US$13.5 trillion needed by 2050 to decarbonise hard to abate industries: WEF

A new report from the World Economic Forum finds that US$13.5 trillion in investments will be needed by 2050 to transition to a more sustainable and carbon-neutral future, particularly in the production, energy and transport sectors

The Net-Zero Industry Tracker 2023, published in collaboration with Accenture, takes stock of progress towards net-zero emissions for eight industries – steel, cement, aluminum, ammonia, , oil and gas, aviation, shipping and trucking – which depend on fossil fuels for 90% of their energy demand and pose some of the most technological and capital-intensive decarbonisation challenges.

The report outlines pathways to accelerate the decarbonisation of emission-intensive production, energy and transport industries, with investments in clean power, clean hydrogen and infrastructure for carbon capture, utilization and storage (CCUS) being needed to accelerate industrial decarbonisation across most sectors.

Addressing methane and flaring emissions remains the key priority for the oil and gas industry, but achieving net zero needs increased use of electrification and CCUS across the value chain, the report says.

"To align with net-zero ambitions, the industry aims to achieve the following by 2030: a more than 50% reduction in scope 1 and 2 emissions intensity, a 75% reduction in methane emissions and a 95% reduction in flaring emissions. Achieving these objectives requires deploying methane abatement technologies, eliminating non-emergency flaring, electrifying oil and gas facilities, adopting CCUS in gas processing and decarbonising refinery operations through CCUS and clean hydrogen, where possible. Energy efficiency will also be vital." US$880bn will be required by 2050 to decarbonise the oil and gas sector, which the report says the industry is in a "good position" to fund.

“Decarbonising these industrial and transport sectors, which emit 40% of global greenhouse gas emissions today, is essential to achieving net zero, especially as demand for industrial products and transport services will continue to be strong,” said Roberto Bocca, head of Centre for Energy and Materials, World Economic Forum. “Significant infrastructure investments are required, complemented by policies and stronger incentives so industries can switch to low-emission technologies while ensuring access to affordable and reliable resources critical for economic growth.”

According to the report, the US$13.5 trillion in investments is derived from average clean power generation costs of solar, off-shore and on-shore wind, nuclear and geothermal, electrolyzer costs for clean hydrogen and carbon transport, as well as storage costs.

The majority of the technologies needed to deliver net-zero emissions are expected to reach commercial maturity after 2030, highlighting the need for collaborative approaches to research, develop and scale them.

“It is imperative that action is taken soon to both decarbonise and improve energy efficiency; otherwise, unabated fossil-fuel demand in the key industry sectors, which have grown 8% on average the past three years, will increase very significantly by 2050,” said Bocca. “But industrial leaders can  respond through new collaborative ways of working and innovating, for example within industrial clusters and by fostering best practices, sharing infrastructure in important areas like clean hydrogen and CCUS and building  demand for lower-emissions products.”

 According to the report, carbon pricing, tax subsidies, public procurement and development of strong business cases can support in mobilising necessary investments.

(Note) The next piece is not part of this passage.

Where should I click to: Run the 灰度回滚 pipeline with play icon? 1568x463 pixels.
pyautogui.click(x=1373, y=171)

However, raising capital for high-risk projects with unproven technologies could be challenging in the current macroeconomic environment. Institutional investors and multilateral banks, therefore, can play an important role by providing access to low-cost capital linked to emissions targets. 

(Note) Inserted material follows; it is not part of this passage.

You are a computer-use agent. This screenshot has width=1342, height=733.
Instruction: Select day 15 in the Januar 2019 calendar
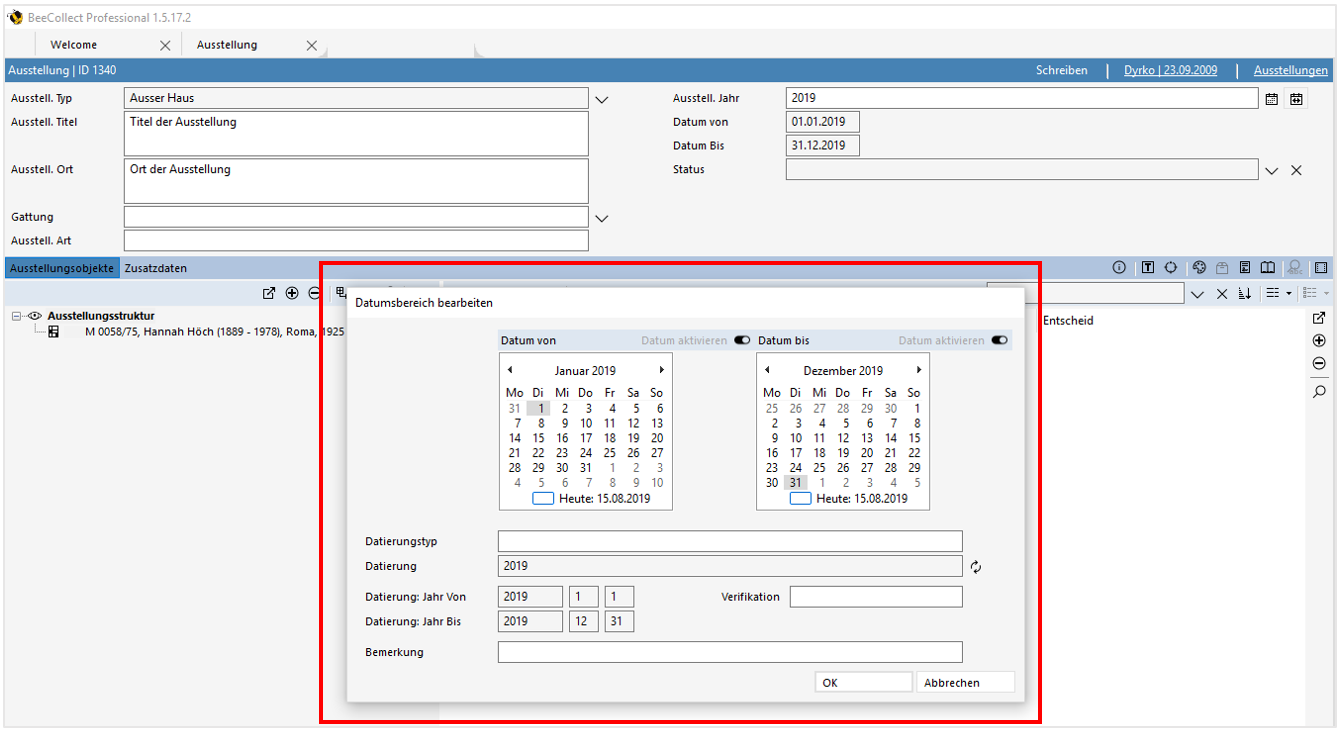pyautogui.click(x=538, y=437)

 “Collaboration between the public and private sectors is critical to a successful energy transition, and technology can be a key enabler in both managing affordable and reliable access to clean energy and addressing the incremental cost of decarbonisation,” said Muqsit Ashraf, who leads Accenture Strategy. “Widespread scaling and adoption of clean power, carbon capture and storage, and energy efficiency technologies across sectors are vital for progress. Additionally, business model innovations can also help stimulate demand and accelerate industrial decarbonisation — achieving net-zero objectives and a resilient energy transition.”

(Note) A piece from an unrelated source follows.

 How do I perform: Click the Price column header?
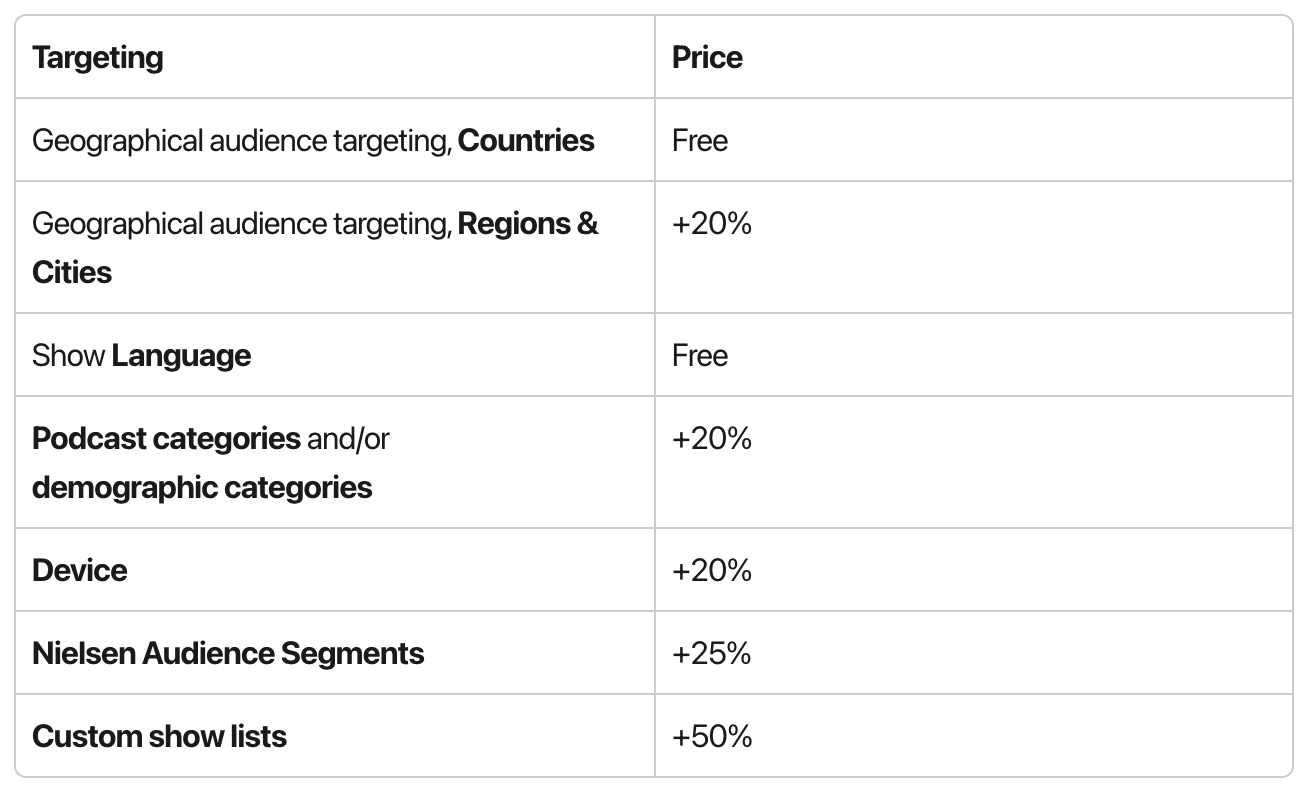707,57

The report acknowledges that recent policy developments can push the industrial net-zero transformation in the right direction. While some advanced economies are enacting large-scale policy measures, emerging economies – which will account for a larger share of future demand for industrial products and transport services – will need help accessing low-emission technologies and solutions.

 The report also calls for industrial sectors to focus on the following five areas, and details specific actions for each of the sectors:

Technology – Prioritise clean power technology across most sectors, commercially scale CCUS in cement, and improve technology to reduce costs for clean hydrogen development.

Infrastructure – Promote shared infrastructure, such as industrial hubs and clusters.

Demand – Create a standardised framework for low-emissions products, a simple emissions-intensity calculator and an auditable carbon-footprint assessment process, improving consumer transparency.

Policy – Align on emissions reduction requirements globally, with policies customised to suit individual country needs and enhance market transparency to increase emission intensity visibility.

Capital – Improve transparency for low-emissions and low-carbon alternatives, strengthen demand signals and reduce capital expenditures through shared infrastructure development.